Include no pictures. Output exactly the lines from the one that contains "You are a computer-use agent. Screen dimensions: 1456x819" through the final line of the entries.

The input START

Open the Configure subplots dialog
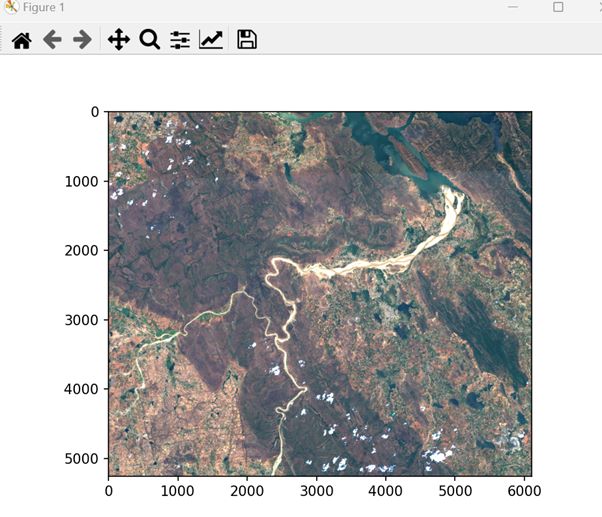(x=180, y=40)
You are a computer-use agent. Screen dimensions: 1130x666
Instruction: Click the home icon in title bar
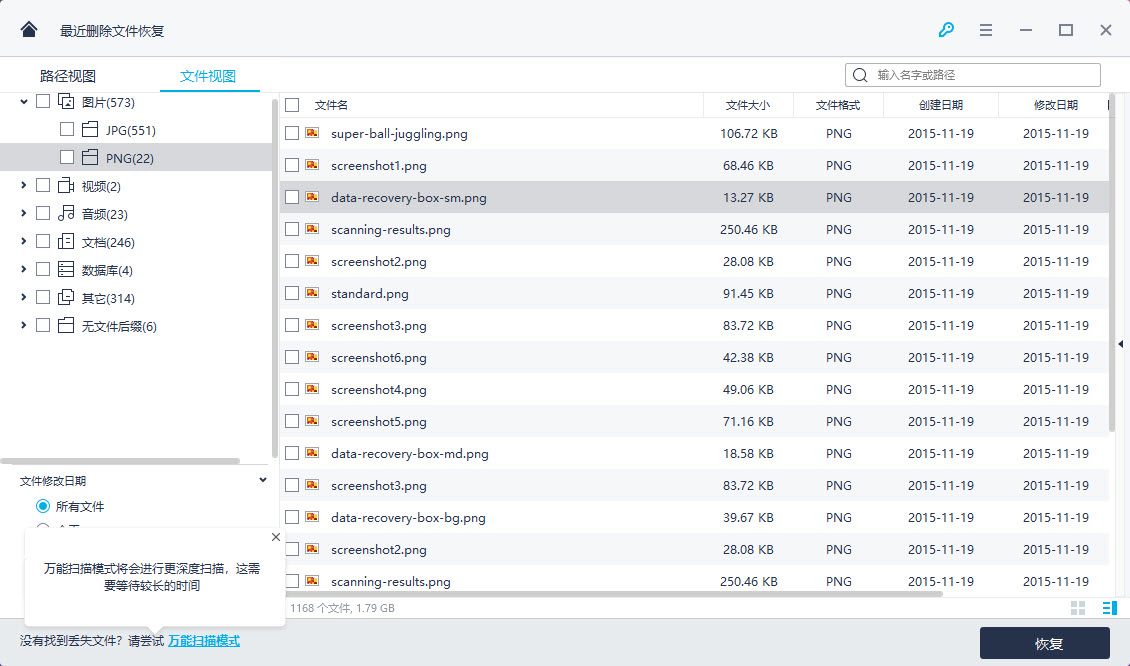29,29
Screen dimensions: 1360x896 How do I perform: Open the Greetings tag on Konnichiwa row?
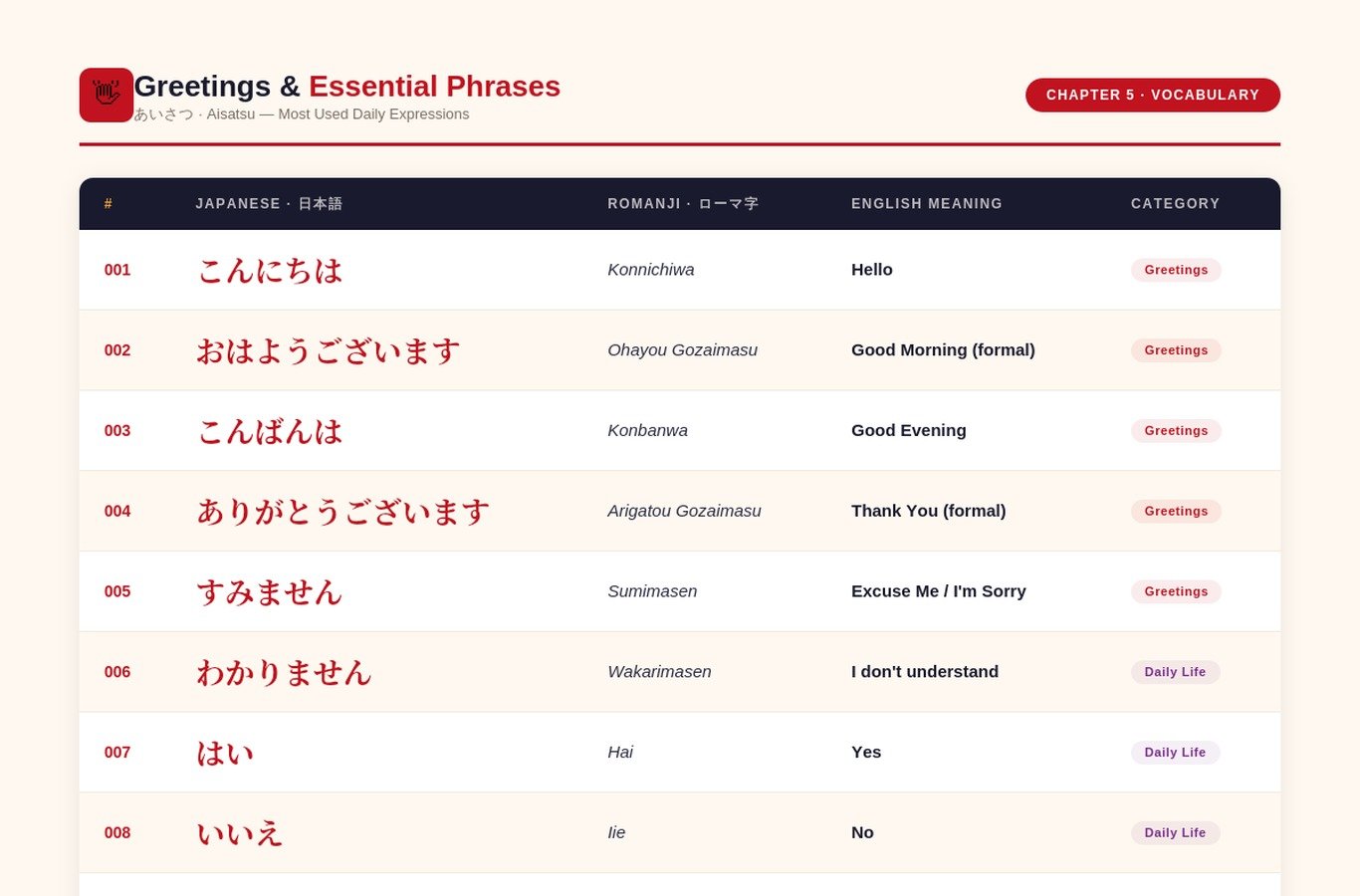(x=1176, y=270)
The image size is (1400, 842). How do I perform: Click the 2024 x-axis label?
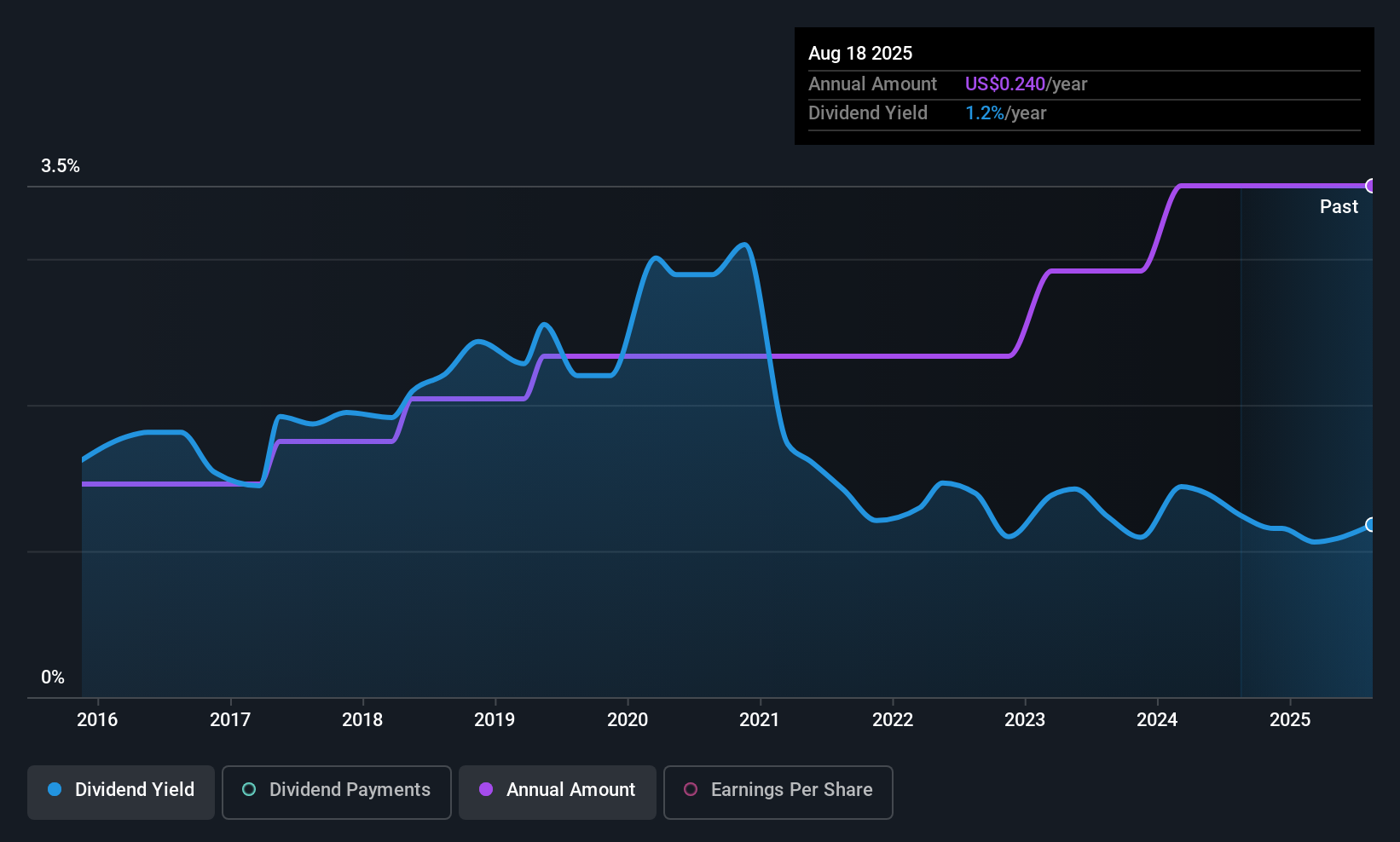click(x=1157, y=720)
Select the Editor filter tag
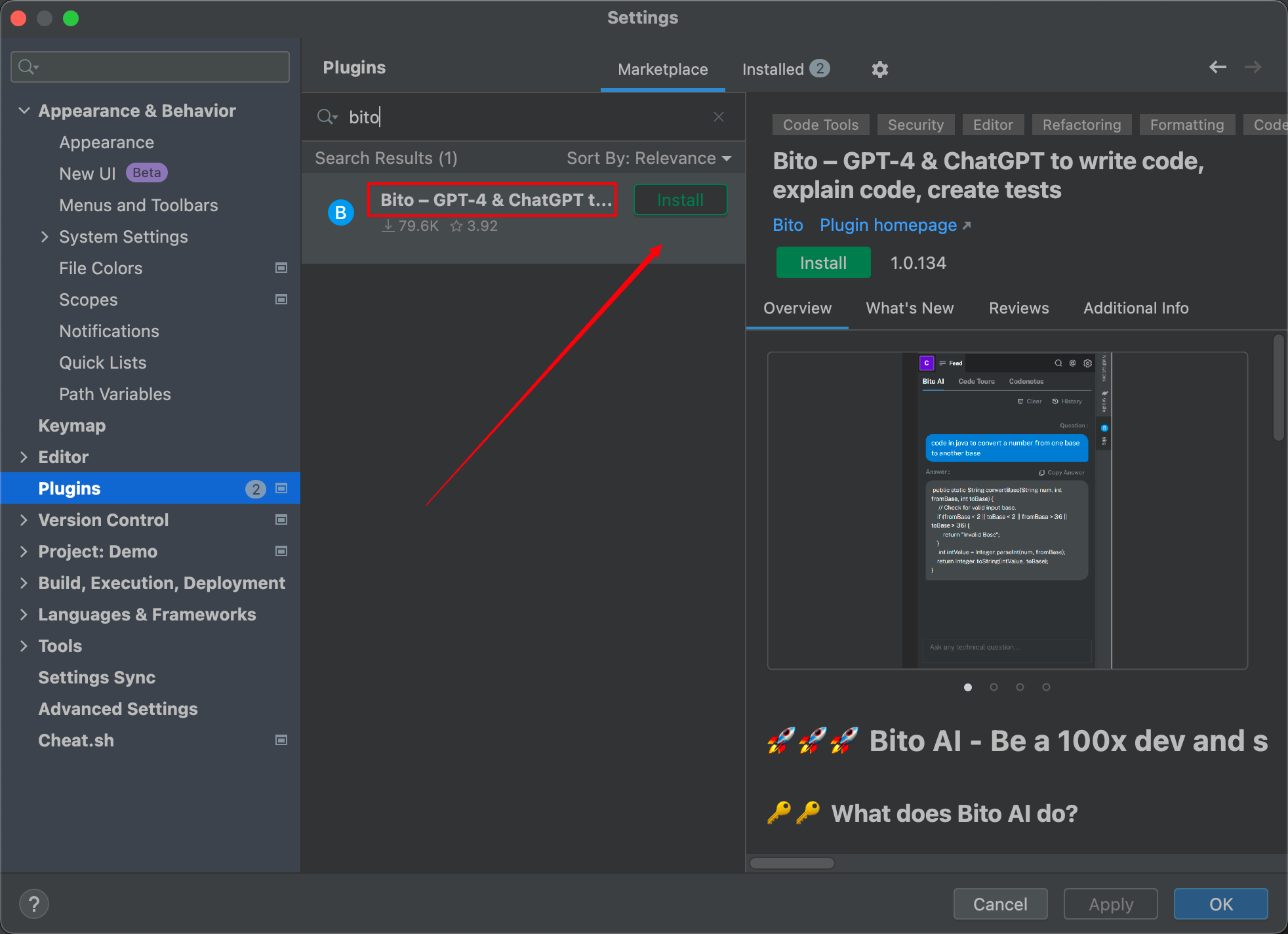 pos(993,124)
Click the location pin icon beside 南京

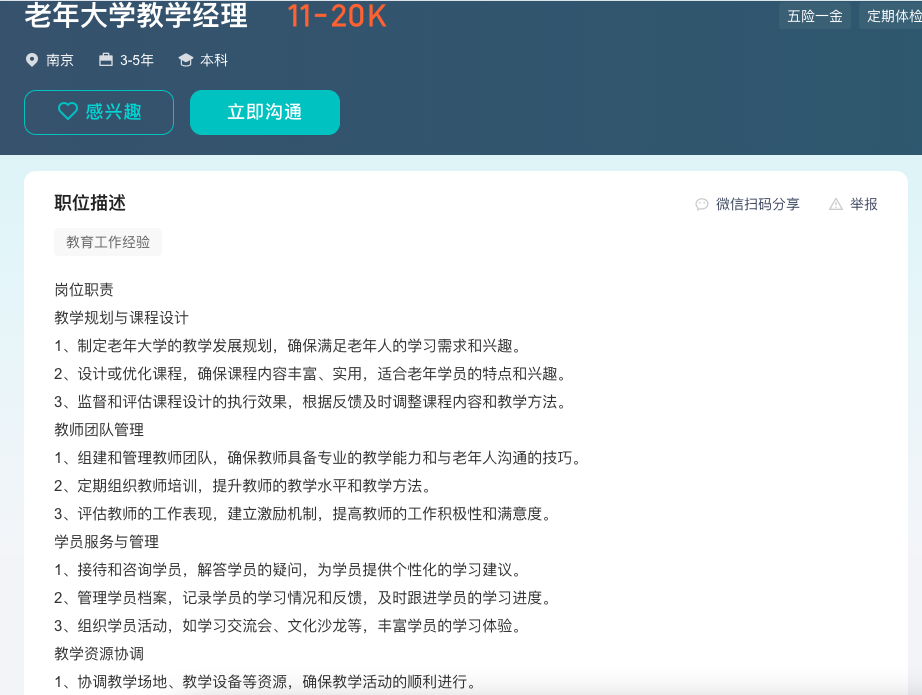[x=32, y=60]
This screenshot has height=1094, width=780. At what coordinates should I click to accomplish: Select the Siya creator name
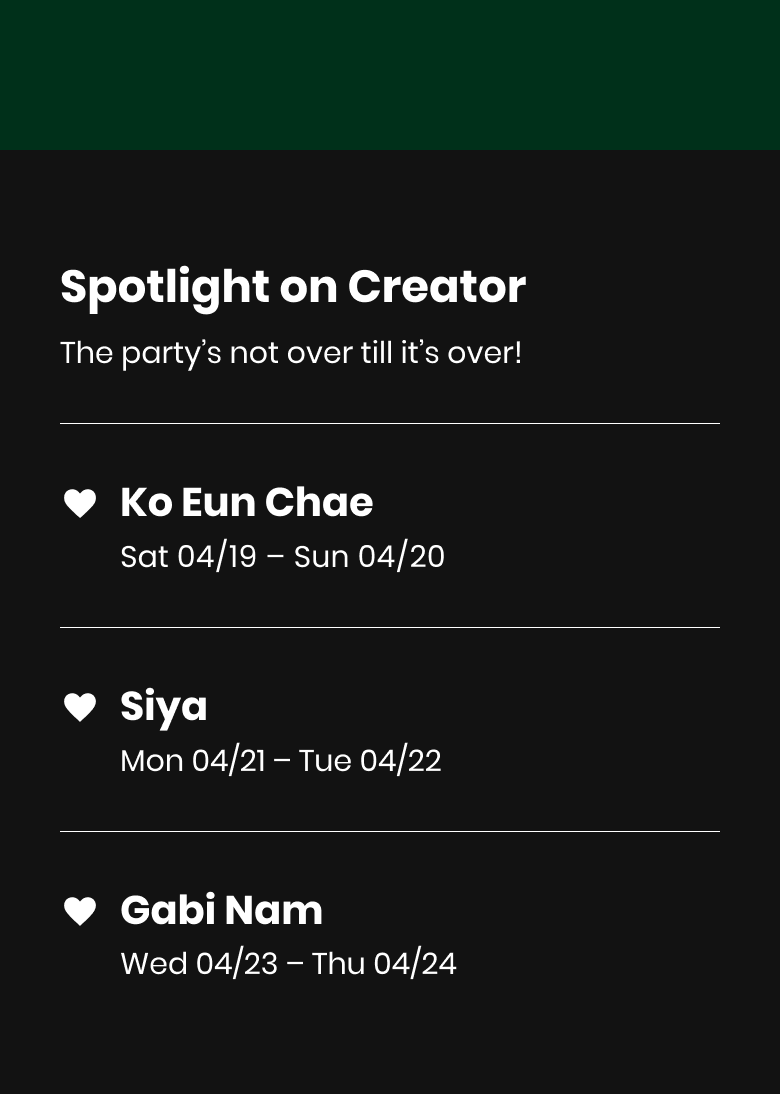click(164, 706)
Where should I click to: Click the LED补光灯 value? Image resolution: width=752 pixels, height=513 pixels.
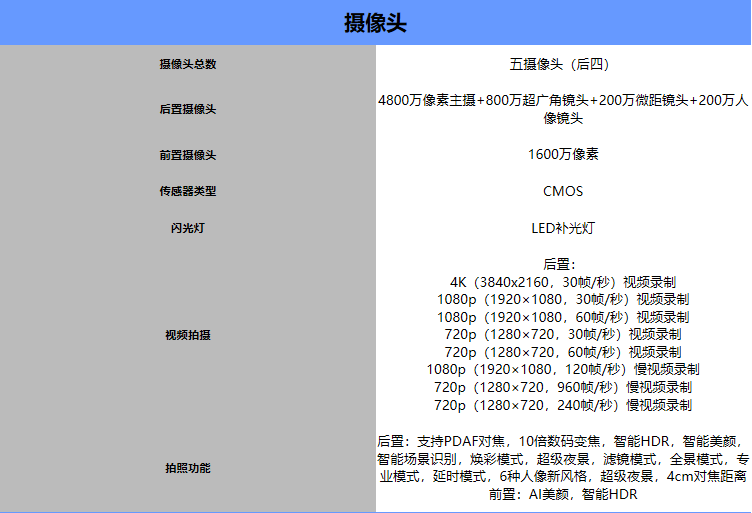tap(563, 228)
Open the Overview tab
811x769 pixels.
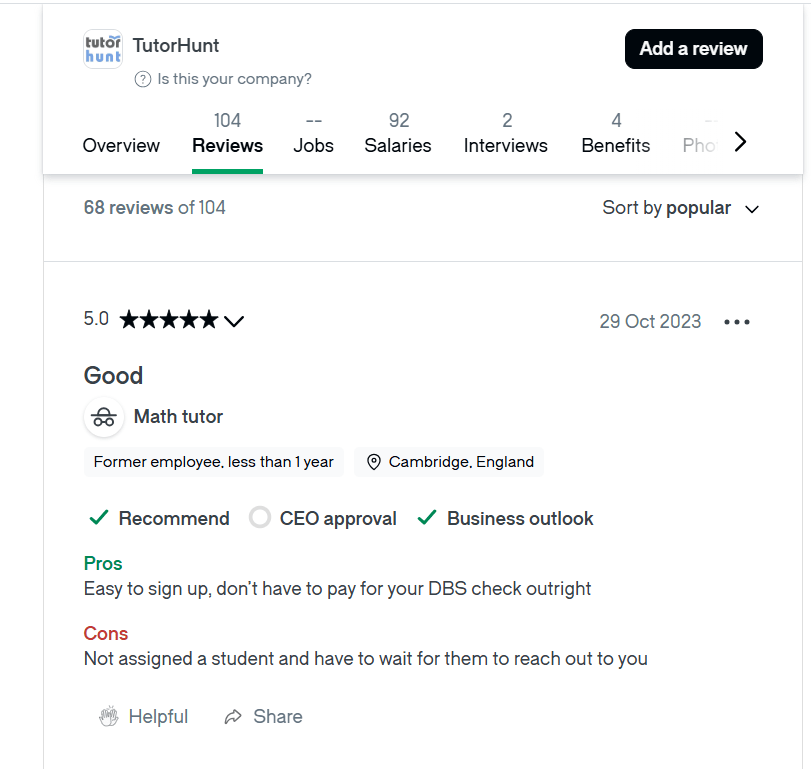coord(121,145)
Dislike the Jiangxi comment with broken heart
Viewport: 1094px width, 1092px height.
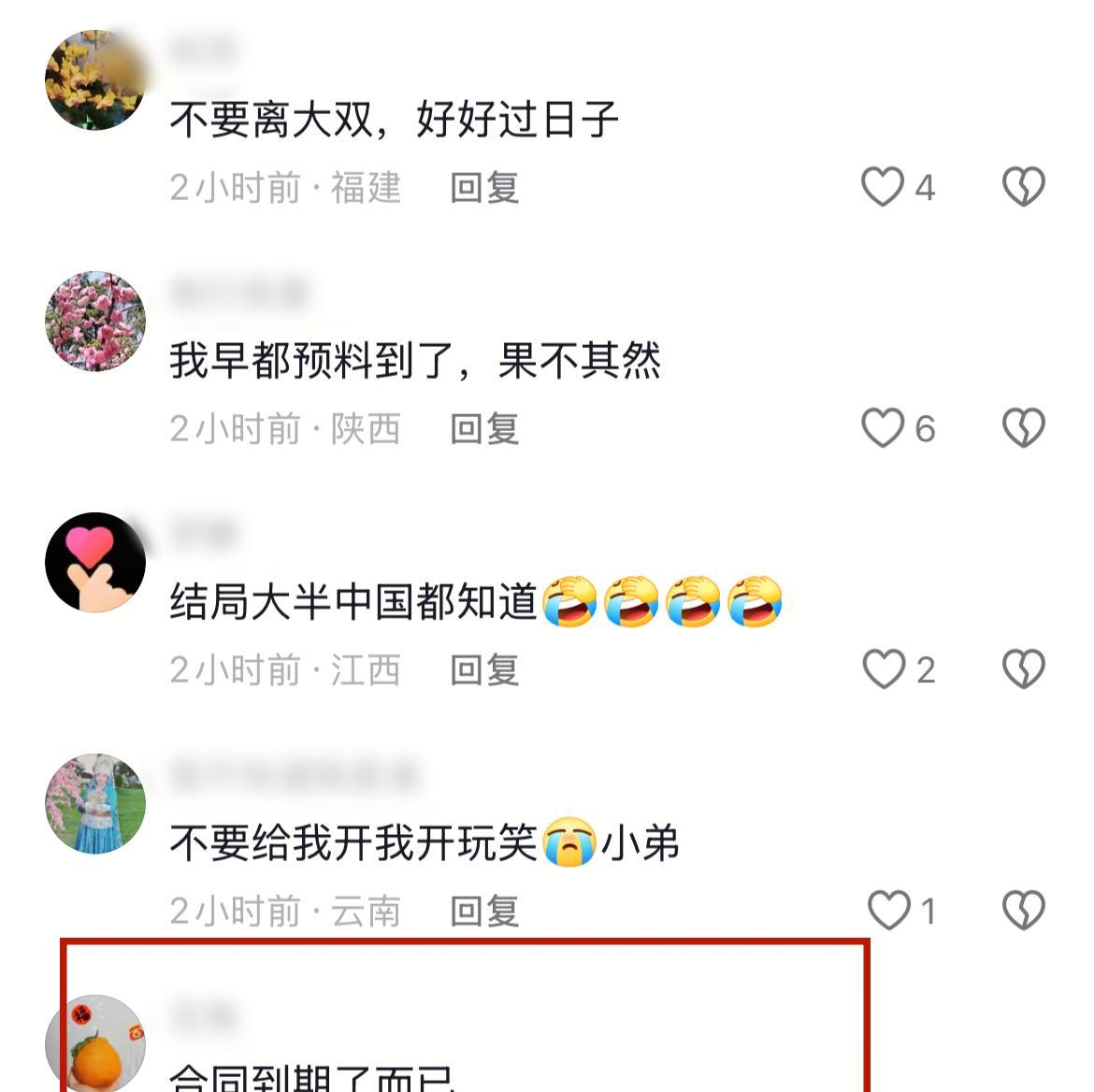1024,668
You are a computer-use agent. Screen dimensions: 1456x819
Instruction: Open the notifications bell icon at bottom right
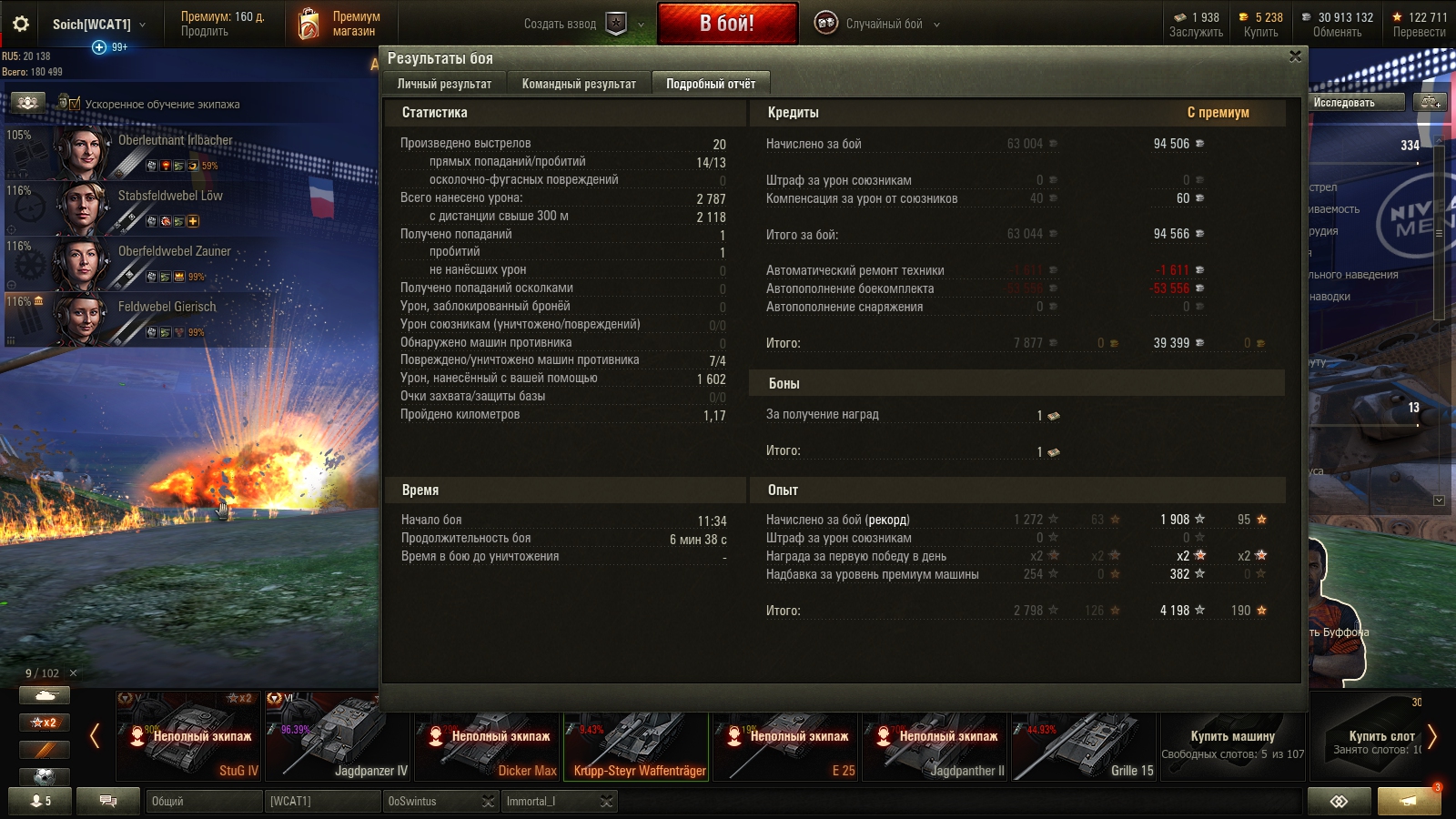[x=1409, y=801]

The input END

Answer space:
You are a computer-use agent. Screen dimensions: 1456x819
Instruction: Open the notifications bell icon at bottom right
[x=1409, y=801]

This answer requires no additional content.